Start the copy at the line holding "The height and" and continue it exactly through the last line of the entries, leaving out pictures and anything else.
+++ STORED DATA
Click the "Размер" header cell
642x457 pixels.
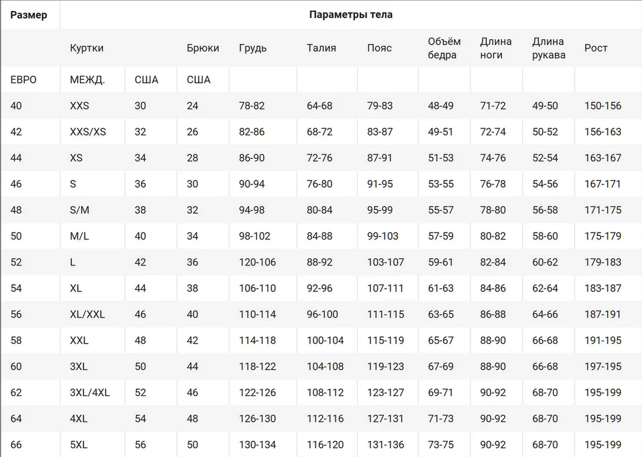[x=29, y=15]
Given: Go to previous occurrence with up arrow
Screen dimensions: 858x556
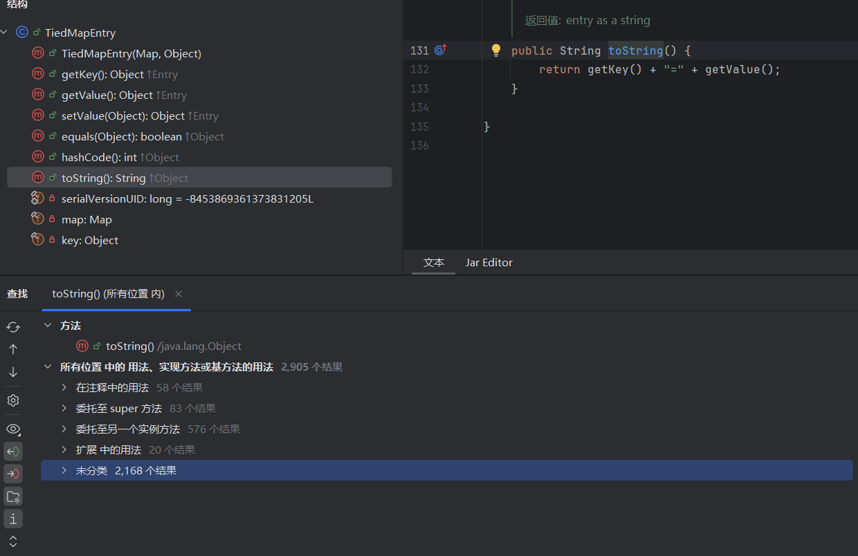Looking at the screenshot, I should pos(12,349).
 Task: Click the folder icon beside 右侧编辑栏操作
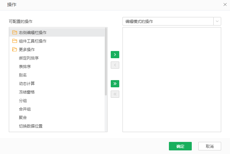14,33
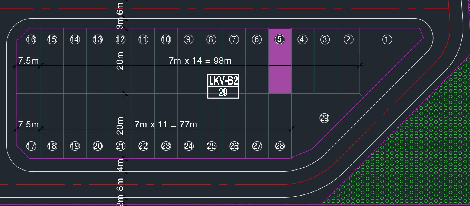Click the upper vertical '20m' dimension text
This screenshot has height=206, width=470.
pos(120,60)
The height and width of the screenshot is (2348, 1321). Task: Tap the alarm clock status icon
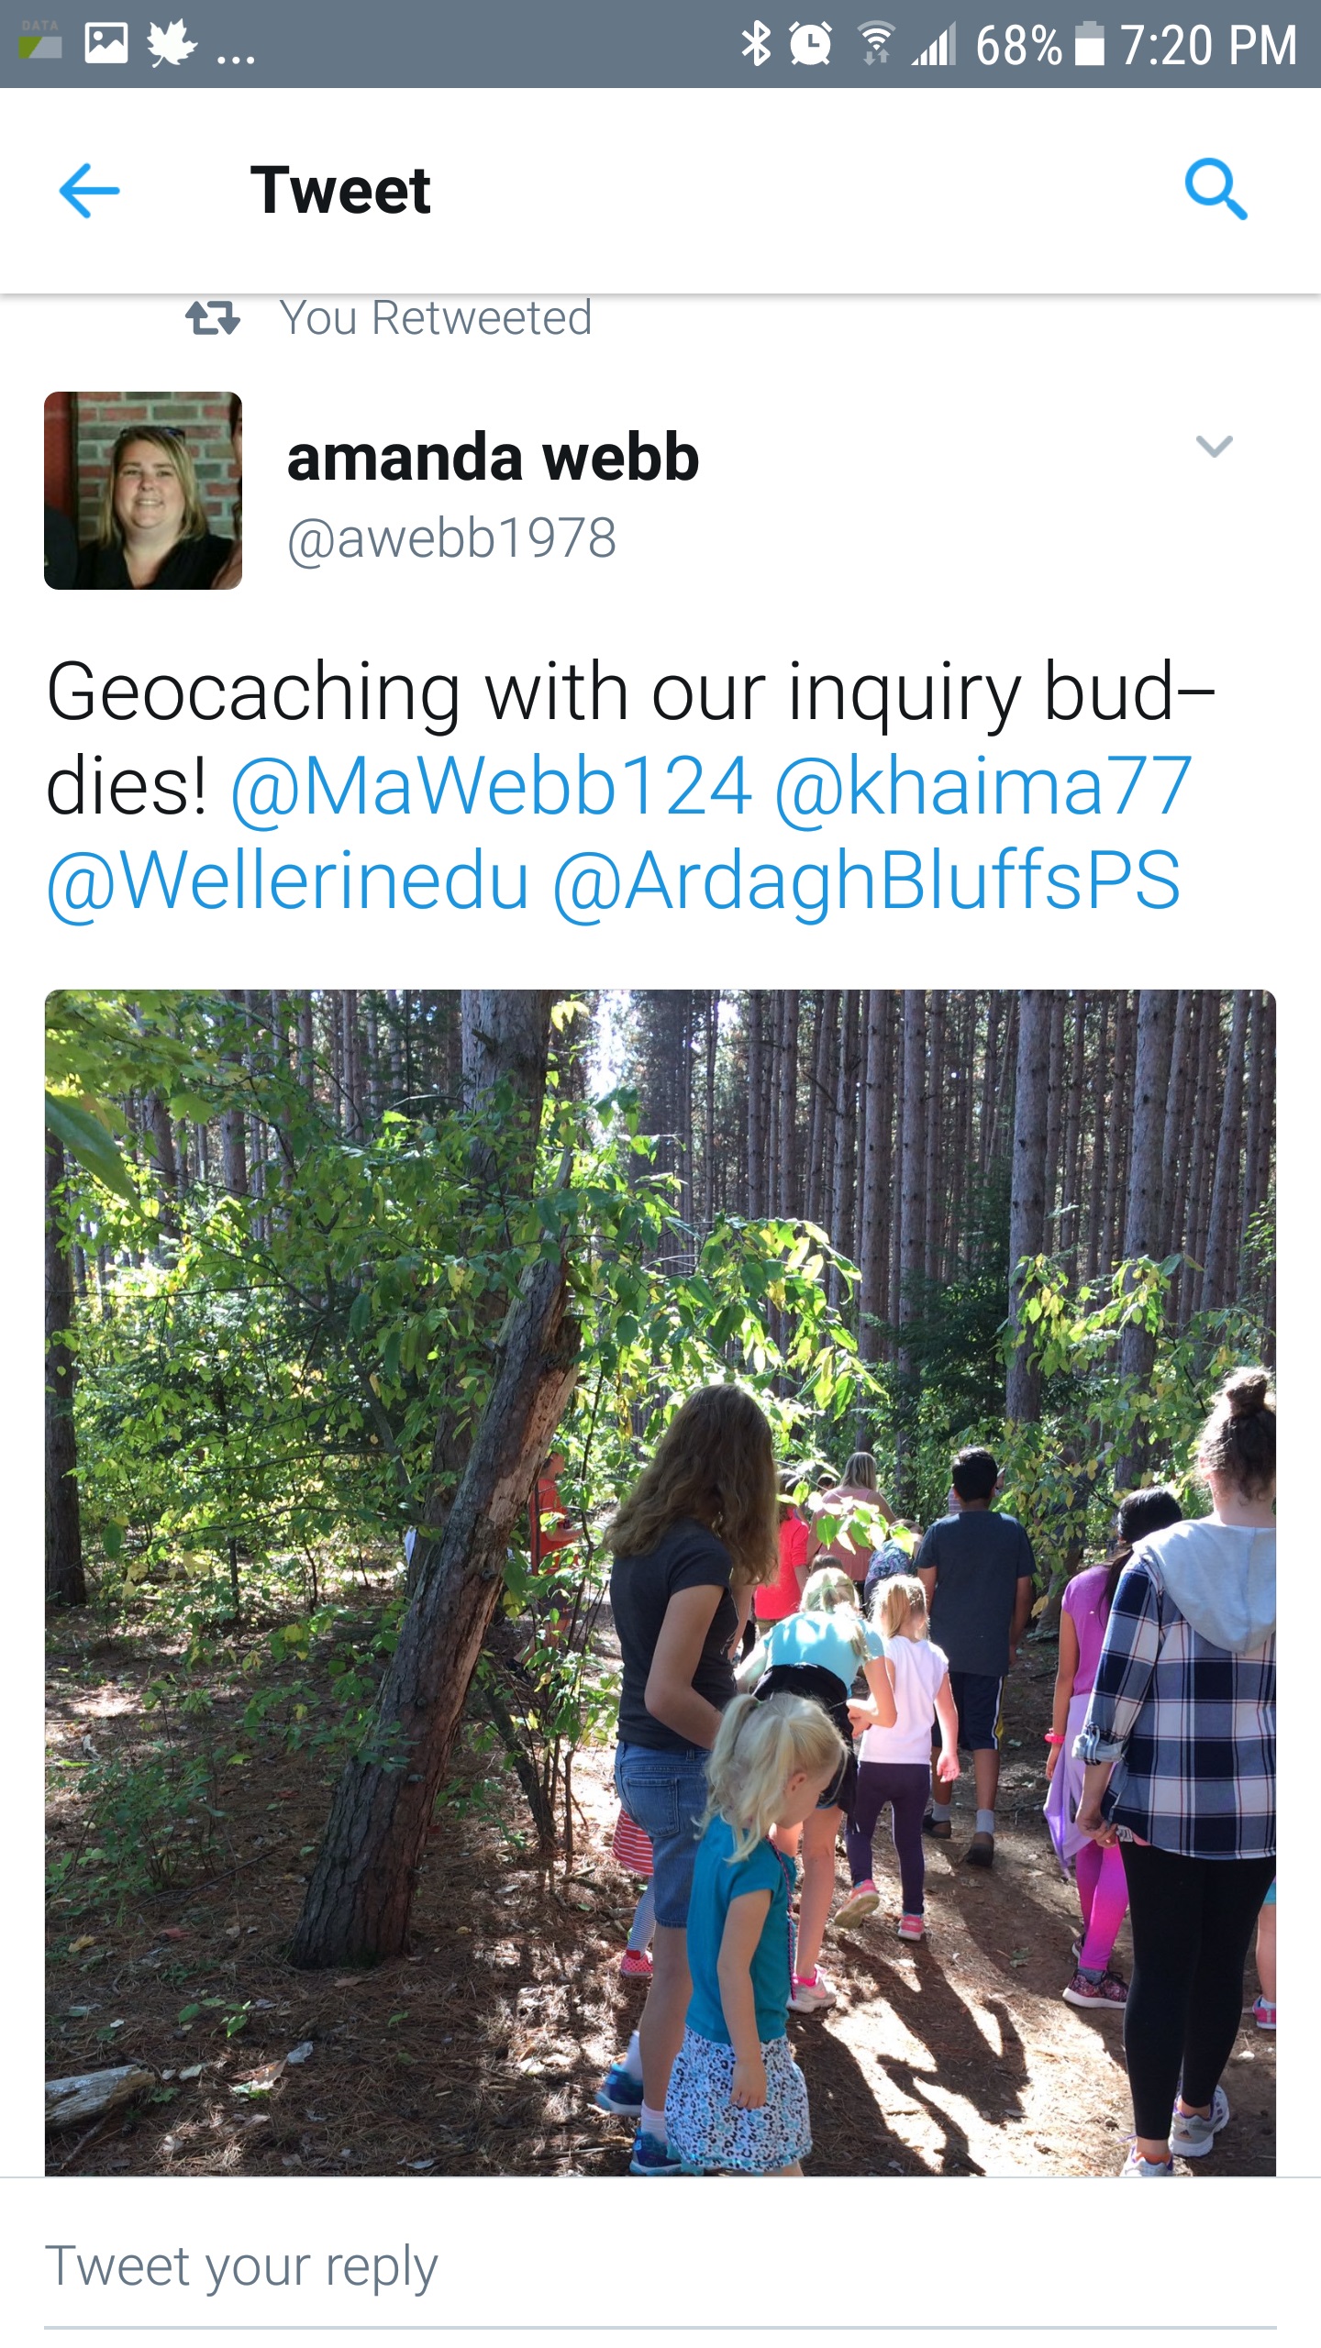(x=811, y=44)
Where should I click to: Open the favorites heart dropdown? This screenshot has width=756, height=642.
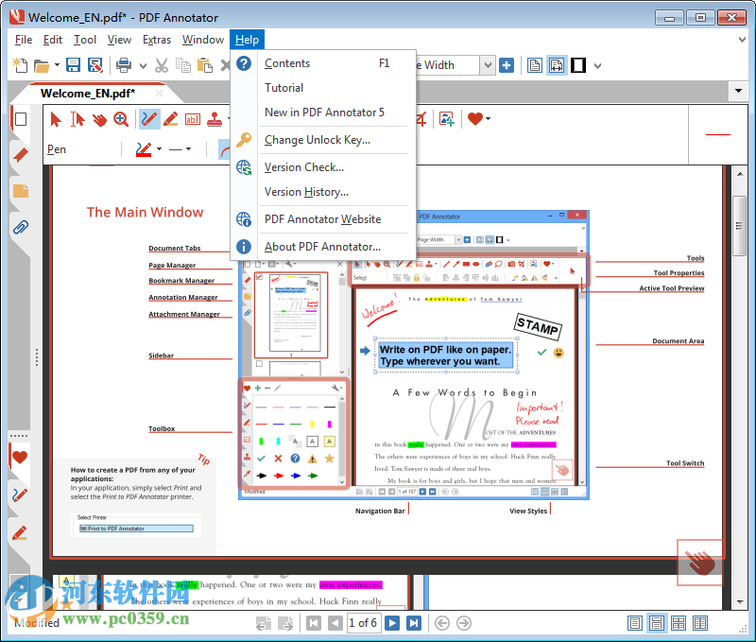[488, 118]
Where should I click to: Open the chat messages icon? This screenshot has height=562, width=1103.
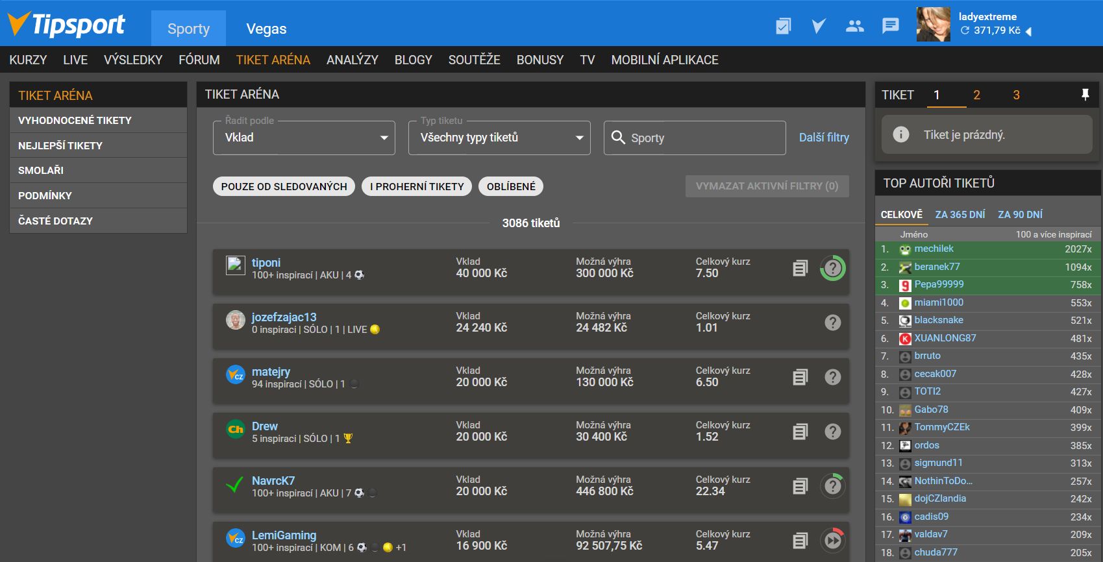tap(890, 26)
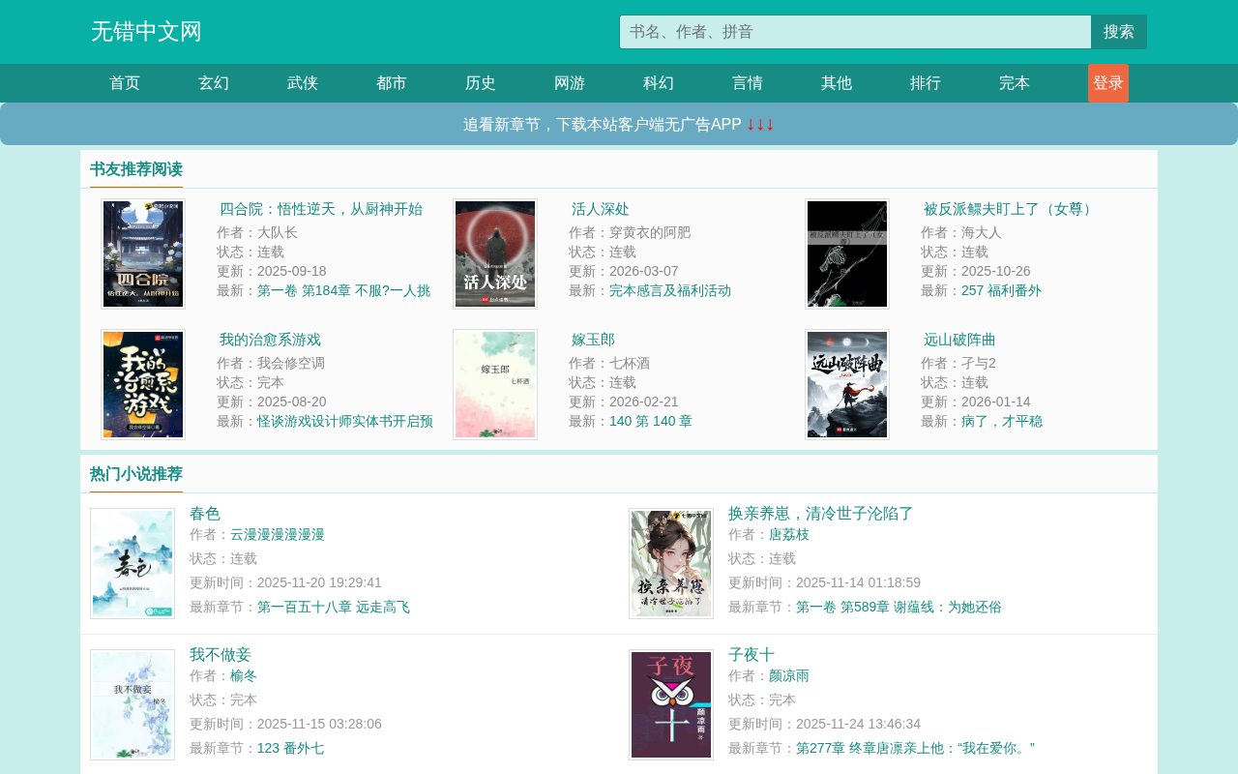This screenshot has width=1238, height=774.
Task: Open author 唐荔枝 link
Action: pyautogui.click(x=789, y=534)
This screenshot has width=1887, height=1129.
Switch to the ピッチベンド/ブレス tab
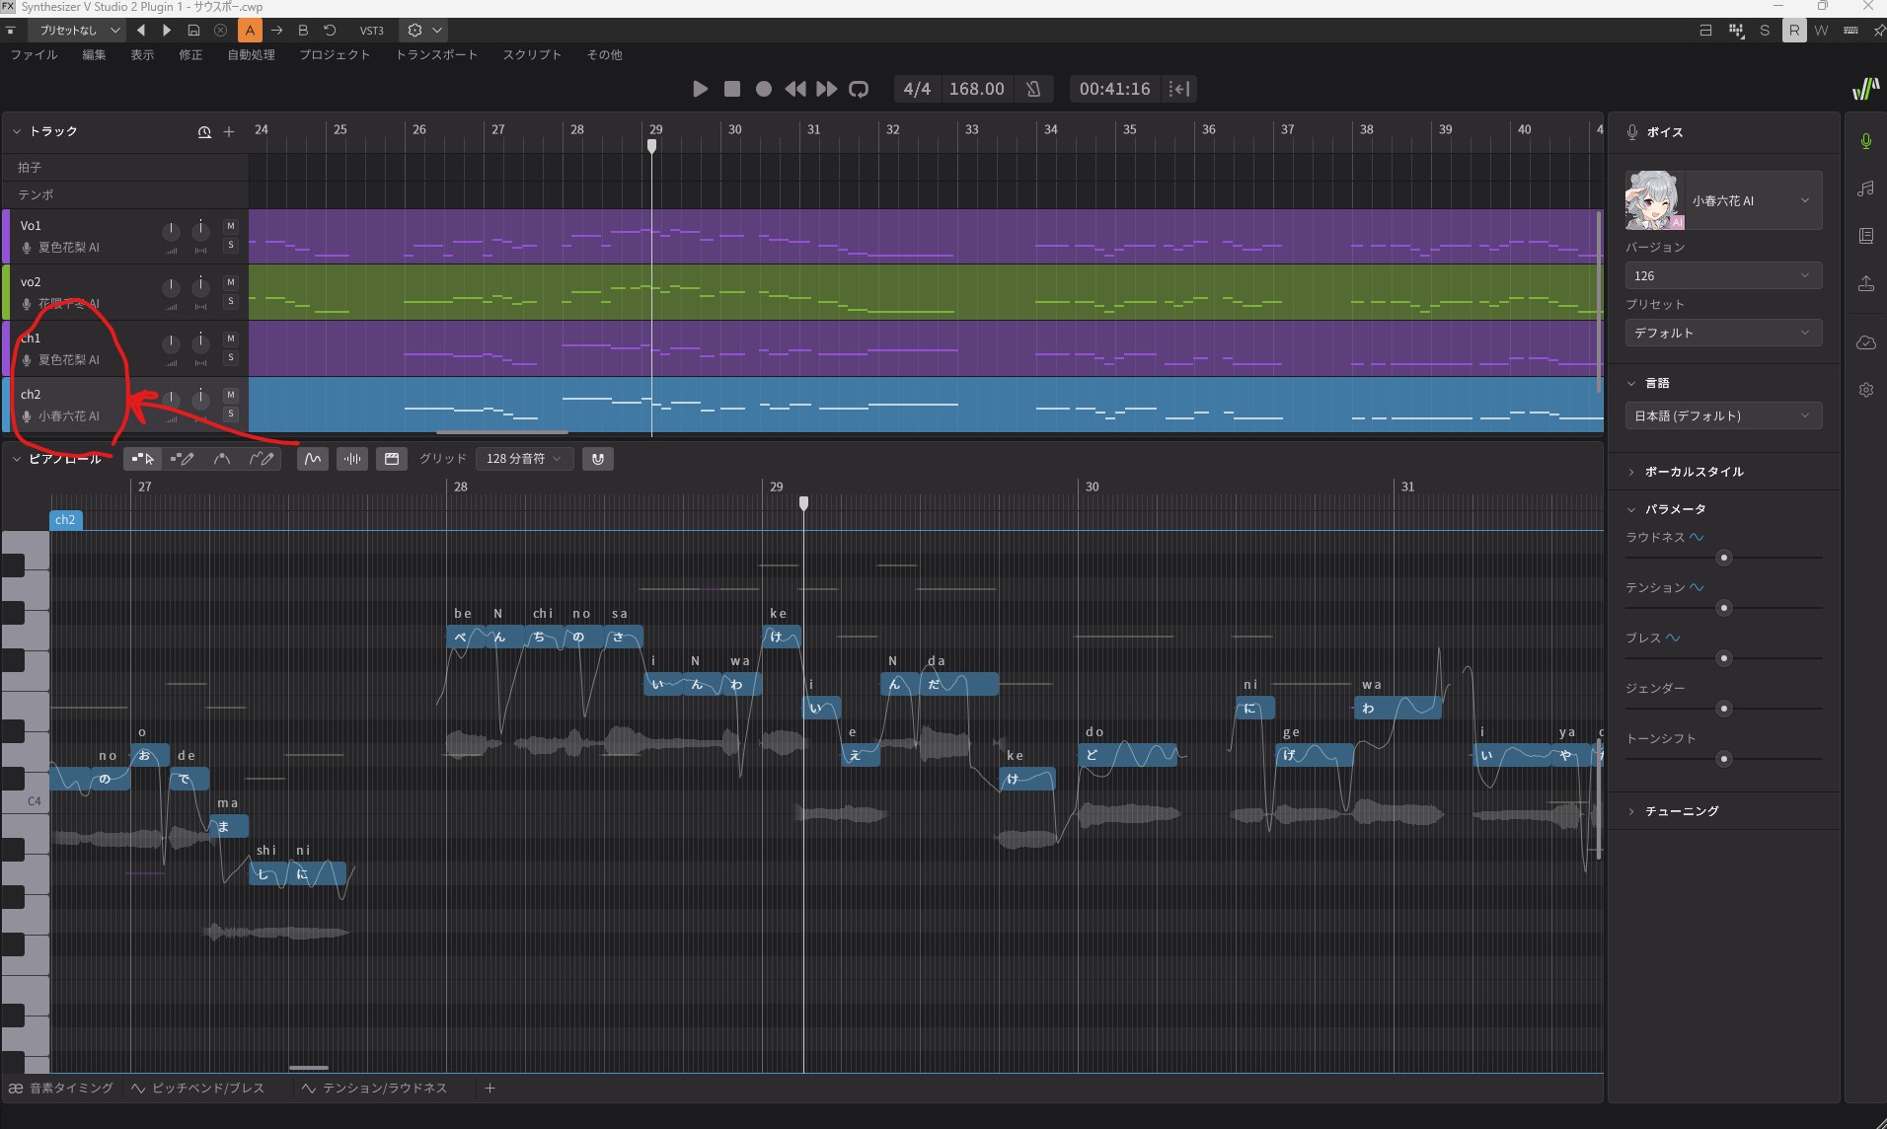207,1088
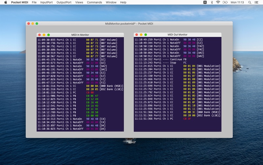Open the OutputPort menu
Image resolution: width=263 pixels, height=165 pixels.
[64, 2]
++++++
> SOLUTION TO THE EXERCISE:
The height and width of the screenshot is (2348, 1321). Task: Tap the alarm clock status icon
(x=811, y=44)
Where should I click to: Open the favorites heart dropdown? This screenshot has width=756, height=642.
[488, 118]
Where should I click to: Open the chat messages icon? This screenshot has height=562, width=1103.
tap(890, 26)
This screenshot has width=1238, height=774.
Task: Open author 唐荔枝 link
Action: pyautogui.click(x=789, y=534)
This screenshot has width=1887, height=1129.
Switch to the ピッチベンド/ブレス tab
207,1088
Open the OutputPort menu
Image resolution: width=263 pixels, height=165 pixels.
[64, 2]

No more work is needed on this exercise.